Jefferson University Hospitals

Research

research

Despite the work of researchers around the world, ALS is still a poorly understood disease. Because there are so many unknowns surrounding the disease, the most important research is conducted in labs, instead of human trials. We believe that once we understand the basic, biological cause of ALS, we will be able to begin developing effective therapies. 

The Frances and Joseph Weinberg Research Unit, part of the Jefferson Weinberg ALS Clinic, is the first and only center in Philadelphia dedicated solely to ALS research. The Weinberg Center was established in 2006, thanks to the generosity of Vickie and Jack Farber.

Our Research

Identifying the role of the blood-brain barrier in treating ALS

There are two FDA-approved medications for ALS. They are riluzole, which has been available for many years, and edaravone, which was approved in 2017. Riluzole appears to be very effective at slowing disease progress for about six months. Then it slowly becomes less effective. Eventually, riluzole stops slowing down disease progression at all. 

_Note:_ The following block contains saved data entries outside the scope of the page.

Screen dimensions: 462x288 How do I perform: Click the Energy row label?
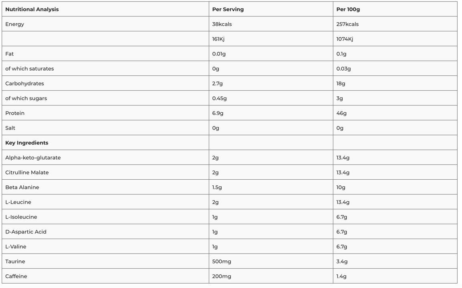[x=15, y=24]
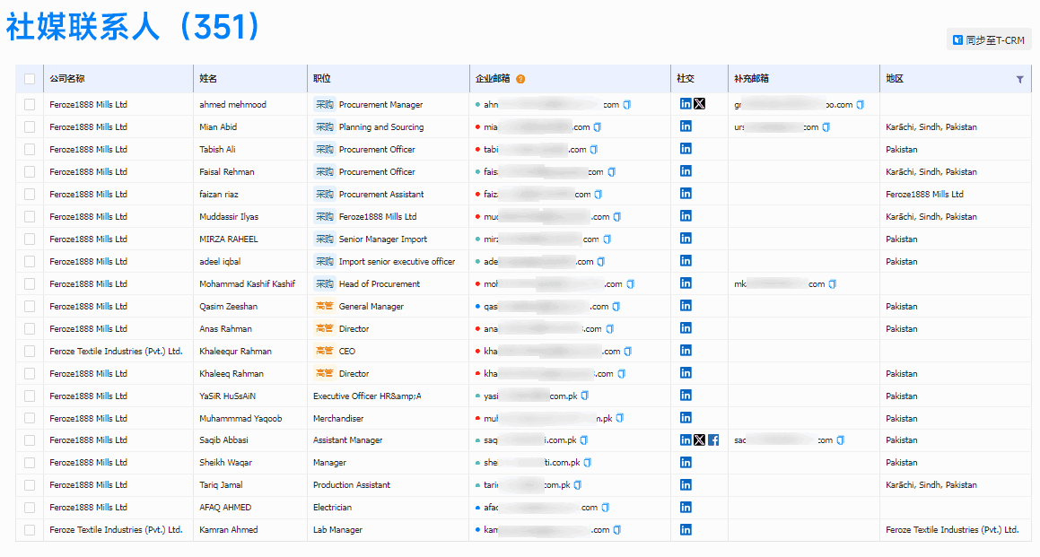The image size is (1040, 557).
Task: Tick checkbox for AFAQ AHMED row
Action: 30,508
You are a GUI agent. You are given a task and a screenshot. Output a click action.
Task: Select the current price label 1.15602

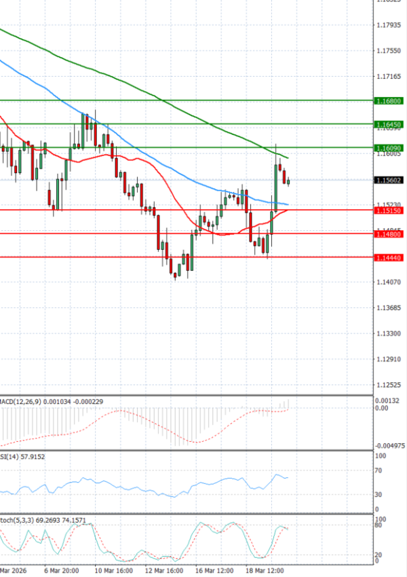click(389, 180)
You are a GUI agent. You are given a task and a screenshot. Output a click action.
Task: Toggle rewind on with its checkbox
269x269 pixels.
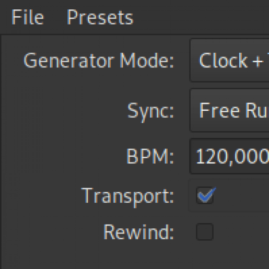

This problem may be caused by the patient’s own body. Our brain is protected by a system called the blood-brain barrier. This system helps protect our brain from toxins. The barrier has two parts: a membrane, or physical barrier, and ABC pumps. If toxins make it past the membrane, the ABC pumps are supposed to identify them, capture them and pump them away from the brain.

Eventually, the nervous system of a person who has ALS realizes there is a problem. In an effort to protect the body, the ABC pumps become more sensitive. Unfortunately, it appears this means the ABC pumps begin to identify riluzole as a toxin. They capture the medication and pump it away from the brain.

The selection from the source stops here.